Right track
 

[QUOTE=wblipp;93224]Mally,

If I understand correctly, you have stumbled onto what is known as a Fermat Probable Prime test, augmented with suggestions about how to perform the modulo that are well suited for hand calculation. Unfortunately, you have read Fermat's Little Theorem backwards, and you do not have a proof of primality: for any prime it is true that a^(p-1) = 1 mod p, but for every choice of "a" there are also some composites for which a^(n-1) = 1 mod n. Try googling PRP and/or "Probable Prime" for more information.

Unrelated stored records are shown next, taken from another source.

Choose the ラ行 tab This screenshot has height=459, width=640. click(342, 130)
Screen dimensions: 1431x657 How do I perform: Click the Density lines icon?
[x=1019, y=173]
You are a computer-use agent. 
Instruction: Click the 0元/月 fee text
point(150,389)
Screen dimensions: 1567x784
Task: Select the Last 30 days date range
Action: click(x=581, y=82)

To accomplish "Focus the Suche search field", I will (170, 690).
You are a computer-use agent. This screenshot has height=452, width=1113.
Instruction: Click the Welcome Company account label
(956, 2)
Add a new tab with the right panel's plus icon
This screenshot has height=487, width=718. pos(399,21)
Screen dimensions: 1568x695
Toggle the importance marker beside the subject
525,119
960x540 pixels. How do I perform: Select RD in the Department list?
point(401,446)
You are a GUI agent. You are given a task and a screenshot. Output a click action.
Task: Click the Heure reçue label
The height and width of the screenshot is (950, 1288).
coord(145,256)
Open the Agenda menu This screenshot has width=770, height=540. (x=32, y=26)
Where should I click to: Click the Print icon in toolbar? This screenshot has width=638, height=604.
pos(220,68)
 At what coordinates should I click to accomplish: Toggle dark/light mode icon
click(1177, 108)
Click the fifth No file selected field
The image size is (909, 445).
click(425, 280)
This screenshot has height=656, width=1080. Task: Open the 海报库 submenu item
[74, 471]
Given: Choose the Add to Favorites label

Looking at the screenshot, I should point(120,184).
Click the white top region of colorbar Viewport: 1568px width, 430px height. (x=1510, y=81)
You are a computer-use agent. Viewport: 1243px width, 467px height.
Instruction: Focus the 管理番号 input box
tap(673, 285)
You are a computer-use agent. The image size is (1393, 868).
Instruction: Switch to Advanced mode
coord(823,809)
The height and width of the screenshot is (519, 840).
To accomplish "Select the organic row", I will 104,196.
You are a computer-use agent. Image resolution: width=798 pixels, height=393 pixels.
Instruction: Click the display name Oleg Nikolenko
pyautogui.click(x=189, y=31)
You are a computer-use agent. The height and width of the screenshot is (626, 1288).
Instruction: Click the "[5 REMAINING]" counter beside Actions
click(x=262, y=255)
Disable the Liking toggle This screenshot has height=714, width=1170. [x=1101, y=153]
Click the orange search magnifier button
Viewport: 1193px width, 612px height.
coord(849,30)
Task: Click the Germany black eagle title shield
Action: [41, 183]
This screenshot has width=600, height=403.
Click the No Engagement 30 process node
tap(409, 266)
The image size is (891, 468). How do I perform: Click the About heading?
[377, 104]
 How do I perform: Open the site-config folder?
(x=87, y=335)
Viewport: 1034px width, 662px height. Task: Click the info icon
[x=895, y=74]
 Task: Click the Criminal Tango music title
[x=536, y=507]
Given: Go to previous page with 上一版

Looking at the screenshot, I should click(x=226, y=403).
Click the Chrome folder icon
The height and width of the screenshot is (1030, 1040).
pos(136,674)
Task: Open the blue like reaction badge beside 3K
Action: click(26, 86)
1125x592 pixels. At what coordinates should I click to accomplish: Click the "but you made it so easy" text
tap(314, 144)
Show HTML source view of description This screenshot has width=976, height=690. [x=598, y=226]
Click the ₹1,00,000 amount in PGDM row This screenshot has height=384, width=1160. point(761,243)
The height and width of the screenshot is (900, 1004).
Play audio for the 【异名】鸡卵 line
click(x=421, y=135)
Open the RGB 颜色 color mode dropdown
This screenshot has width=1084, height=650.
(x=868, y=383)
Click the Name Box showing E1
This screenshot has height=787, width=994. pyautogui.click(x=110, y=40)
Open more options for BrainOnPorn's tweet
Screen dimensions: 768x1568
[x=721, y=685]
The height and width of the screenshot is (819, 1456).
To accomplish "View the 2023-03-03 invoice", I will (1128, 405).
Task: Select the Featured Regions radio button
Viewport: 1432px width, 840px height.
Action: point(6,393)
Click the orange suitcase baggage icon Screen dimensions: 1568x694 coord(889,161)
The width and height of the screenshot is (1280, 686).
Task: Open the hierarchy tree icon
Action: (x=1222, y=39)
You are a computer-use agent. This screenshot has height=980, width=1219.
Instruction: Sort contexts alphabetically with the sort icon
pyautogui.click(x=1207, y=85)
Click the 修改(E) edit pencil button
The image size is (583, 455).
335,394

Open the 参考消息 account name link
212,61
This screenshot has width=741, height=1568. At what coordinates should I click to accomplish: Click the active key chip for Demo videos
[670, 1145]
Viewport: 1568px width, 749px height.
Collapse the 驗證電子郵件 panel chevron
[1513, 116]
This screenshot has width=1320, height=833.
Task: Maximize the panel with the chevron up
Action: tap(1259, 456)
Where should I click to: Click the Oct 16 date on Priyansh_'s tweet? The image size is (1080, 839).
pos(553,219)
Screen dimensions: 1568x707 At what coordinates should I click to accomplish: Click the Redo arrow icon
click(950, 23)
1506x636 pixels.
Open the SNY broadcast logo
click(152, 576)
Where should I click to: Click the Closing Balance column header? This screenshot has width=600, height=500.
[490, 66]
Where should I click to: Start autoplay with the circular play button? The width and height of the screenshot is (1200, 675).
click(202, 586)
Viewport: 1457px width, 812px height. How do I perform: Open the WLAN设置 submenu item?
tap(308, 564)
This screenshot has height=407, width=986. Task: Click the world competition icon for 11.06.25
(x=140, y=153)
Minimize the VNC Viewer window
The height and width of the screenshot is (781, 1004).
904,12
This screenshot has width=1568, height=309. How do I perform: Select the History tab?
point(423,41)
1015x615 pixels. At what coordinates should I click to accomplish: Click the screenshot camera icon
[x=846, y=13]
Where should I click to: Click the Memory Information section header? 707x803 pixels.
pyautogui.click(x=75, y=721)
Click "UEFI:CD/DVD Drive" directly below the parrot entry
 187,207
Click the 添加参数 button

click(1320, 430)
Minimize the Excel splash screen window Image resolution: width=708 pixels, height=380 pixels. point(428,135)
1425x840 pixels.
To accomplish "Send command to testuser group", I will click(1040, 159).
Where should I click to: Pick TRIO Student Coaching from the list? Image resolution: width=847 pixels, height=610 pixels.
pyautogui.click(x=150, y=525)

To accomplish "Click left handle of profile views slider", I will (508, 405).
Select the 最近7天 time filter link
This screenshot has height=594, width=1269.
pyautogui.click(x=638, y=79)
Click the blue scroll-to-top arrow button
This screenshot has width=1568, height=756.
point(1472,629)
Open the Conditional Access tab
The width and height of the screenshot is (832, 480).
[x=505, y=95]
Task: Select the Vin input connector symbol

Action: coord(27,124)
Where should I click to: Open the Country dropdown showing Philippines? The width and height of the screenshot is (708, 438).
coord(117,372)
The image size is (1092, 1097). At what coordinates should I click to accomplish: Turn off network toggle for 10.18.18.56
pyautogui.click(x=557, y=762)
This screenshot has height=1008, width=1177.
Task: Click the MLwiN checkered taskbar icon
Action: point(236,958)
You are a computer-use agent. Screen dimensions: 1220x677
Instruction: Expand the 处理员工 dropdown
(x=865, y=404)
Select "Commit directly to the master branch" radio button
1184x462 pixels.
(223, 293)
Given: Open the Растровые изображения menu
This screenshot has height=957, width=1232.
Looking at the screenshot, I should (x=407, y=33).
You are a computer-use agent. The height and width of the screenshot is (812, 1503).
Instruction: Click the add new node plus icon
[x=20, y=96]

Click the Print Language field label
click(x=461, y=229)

Also check out Strong Probable Prime or SPRP - this improves the PRP test by observing that as long as k is even, you can factor a^k-1 as a difference of squares, and that if p is prime, it must divide one of these. Many composites that return false positives to the PRP test will fail the SPRP test because n=a*b, but a divides one of the terms and b divides a different term, so n divides the product, but not any individual term.[/QUOTE]

:bow:
I agree with what you say and thats a call to go back to the drawing board.
Until such time I will refrain from commenting on your post.
Thank you William, you have once again guided me on the right track
Mally :coffee:

Strange logic
 

[QUOTE=alpertron;93229]According to your proof all Mersenne numbers with prime exponents are prime.

According to your criterion any Mersenne number is prime. :wink:[/QUOTE]

:smile:

I'm afraid I cant agree with your first line statement and your conclusion.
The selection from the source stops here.